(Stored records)
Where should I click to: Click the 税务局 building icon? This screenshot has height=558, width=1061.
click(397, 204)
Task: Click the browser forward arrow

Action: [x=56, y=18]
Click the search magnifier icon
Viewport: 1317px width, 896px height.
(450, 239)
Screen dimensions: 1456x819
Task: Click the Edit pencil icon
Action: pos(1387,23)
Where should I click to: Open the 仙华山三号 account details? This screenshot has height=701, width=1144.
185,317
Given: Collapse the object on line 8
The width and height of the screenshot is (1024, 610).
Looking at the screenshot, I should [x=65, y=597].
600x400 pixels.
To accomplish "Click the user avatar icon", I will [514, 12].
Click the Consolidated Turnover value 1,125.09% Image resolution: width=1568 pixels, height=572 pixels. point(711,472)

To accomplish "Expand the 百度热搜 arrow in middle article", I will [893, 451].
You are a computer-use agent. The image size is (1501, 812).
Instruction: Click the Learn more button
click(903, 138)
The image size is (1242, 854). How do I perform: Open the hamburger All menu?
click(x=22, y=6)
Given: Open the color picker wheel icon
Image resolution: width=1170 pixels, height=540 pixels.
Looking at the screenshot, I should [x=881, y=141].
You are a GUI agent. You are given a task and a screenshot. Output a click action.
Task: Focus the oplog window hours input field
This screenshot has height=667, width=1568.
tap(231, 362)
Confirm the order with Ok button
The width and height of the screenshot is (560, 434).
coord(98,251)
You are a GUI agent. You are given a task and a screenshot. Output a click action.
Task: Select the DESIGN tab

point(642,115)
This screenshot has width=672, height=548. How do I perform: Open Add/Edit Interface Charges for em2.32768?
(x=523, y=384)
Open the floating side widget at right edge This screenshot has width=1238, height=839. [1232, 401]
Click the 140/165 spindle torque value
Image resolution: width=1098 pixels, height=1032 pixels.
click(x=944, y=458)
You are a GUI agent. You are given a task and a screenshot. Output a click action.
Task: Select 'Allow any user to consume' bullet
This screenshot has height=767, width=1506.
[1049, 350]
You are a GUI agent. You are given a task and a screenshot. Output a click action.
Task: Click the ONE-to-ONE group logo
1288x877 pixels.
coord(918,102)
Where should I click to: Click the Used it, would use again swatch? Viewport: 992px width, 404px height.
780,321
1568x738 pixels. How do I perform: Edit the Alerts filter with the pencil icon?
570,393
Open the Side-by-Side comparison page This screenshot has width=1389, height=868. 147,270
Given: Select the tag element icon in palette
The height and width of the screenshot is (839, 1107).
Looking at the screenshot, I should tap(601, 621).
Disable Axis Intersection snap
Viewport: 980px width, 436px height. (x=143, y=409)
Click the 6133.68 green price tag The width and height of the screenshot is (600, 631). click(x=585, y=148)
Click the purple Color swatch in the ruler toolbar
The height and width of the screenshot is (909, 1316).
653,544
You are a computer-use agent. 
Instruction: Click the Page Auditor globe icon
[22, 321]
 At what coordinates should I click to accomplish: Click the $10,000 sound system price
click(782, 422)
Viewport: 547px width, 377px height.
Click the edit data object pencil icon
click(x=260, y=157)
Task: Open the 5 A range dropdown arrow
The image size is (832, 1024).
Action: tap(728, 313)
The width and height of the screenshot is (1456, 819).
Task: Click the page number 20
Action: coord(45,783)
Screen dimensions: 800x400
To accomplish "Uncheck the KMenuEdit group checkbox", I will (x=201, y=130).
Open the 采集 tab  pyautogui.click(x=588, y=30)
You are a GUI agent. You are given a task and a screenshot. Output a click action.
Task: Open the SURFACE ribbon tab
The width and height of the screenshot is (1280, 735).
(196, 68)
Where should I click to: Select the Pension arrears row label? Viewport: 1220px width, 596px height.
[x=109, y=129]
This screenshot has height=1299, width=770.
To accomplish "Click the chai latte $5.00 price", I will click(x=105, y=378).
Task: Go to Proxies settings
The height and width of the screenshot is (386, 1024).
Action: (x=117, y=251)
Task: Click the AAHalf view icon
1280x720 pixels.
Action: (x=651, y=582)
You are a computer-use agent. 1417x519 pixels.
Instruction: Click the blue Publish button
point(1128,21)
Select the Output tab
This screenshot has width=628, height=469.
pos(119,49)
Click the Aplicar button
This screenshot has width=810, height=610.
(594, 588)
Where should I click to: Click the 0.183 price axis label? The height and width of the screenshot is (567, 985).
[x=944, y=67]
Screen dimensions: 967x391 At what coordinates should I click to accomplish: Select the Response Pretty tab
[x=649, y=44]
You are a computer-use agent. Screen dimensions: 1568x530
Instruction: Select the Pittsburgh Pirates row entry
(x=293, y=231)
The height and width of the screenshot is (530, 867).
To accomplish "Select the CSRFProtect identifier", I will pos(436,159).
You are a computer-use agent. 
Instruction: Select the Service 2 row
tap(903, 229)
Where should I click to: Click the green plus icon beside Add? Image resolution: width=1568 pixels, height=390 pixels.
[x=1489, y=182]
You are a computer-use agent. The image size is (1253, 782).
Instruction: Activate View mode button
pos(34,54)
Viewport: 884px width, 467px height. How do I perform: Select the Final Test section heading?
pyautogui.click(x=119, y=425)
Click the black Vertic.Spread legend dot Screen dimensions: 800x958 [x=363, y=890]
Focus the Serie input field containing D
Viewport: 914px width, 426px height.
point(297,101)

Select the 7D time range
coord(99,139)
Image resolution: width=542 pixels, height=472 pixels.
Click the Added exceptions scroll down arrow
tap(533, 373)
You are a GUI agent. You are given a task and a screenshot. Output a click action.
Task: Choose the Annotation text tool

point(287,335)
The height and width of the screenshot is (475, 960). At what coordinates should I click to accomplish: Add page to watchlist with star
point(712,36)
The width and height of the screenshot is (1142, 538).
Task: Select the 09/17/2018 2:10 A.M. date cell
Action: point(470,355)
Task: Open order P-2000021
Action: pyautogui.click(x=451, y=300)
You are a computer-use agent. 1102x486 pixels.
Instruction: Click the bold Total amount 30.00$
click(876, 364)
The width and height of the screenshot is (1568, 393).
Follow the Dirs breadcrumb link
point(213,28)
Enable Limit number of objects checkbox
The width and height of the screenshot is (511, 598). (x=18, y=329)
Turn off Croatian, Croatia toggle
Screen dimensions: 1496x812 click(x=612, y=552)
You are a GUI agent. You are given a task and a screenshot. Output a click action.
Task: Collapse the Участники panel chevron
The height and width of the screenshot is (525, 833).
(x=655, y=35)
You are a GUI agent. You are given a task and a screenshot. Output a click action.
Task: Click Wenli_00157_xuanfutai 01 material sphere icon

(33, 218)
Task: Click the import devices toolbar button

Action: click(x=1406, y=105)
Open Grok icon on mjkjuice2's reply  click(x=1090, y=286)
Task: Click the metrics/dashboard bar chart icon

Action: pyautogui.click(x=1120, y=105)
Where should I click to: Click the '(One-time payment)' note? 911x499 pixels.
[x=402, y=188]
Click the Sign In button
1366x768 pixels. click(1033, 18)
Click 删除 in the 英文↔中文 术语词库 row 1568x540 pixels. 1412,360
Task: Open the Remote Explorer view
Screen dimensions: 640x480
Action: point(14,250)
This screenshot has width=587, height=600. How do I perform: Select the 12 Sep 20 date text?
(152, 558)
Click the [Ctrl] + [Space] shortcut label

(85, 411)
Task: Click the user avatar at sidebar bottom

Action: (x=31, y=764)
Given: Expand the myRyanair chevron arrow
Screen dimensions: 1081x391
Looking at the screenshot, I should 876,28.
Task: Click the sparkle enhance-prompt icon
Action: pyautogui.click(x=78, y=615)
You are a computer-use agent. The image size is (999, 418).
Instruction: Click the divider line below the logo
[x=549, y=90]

→ What you have to do
Once you find the line with "Viewport: 547px width, 377px height." above, print it and every line after it up to and including the line with "You are a computer-use agent. 1417x519", exactly as written and nothing else.

→ Result of this exercise
Viewport: 547px width, 377px height.
Click the edit data object pencil icon
click(x=260, y=157)
Task: Open the 5 A range dropdown arrow
The image size is (832, 1024).
Action: tap(728, 313)
The width and height of the screenshot is (1456, 819).
Task: Click the page number 20
Action: coord(45,783)
Screen dimensions: 800x400
To accomplish "Uncheck the KMenuEdit group checkbox", I will (x=201, y=130).
Open the 采集 tab  pyautogui.click(x=588, y=30)
You are a GUI agent. You are given a task and a screenshot. Output a click action.
Task: Open the SURFACE ribbon tab
The width and height of the screenshot is (1280, 735).
(196, 68)
Where should I click to: Select the Pension arrears row label? Viewport: 1220px width, 596px height.
[x=109, y=129]
This screenshot has height=1299, width=770.
To accomplish "Click the chai latte $5.00 price", I will click(x=105, y=378).
Task: Go to Proxies settings
The height and width of the screenshot is (386, 1024).
Action: (x=117, y=251)
Task: Click the AAHalf view icon
1280x720 pixels.
Action: (x=651, y=582)
You are a computer-use agent. 1417x519 pixels.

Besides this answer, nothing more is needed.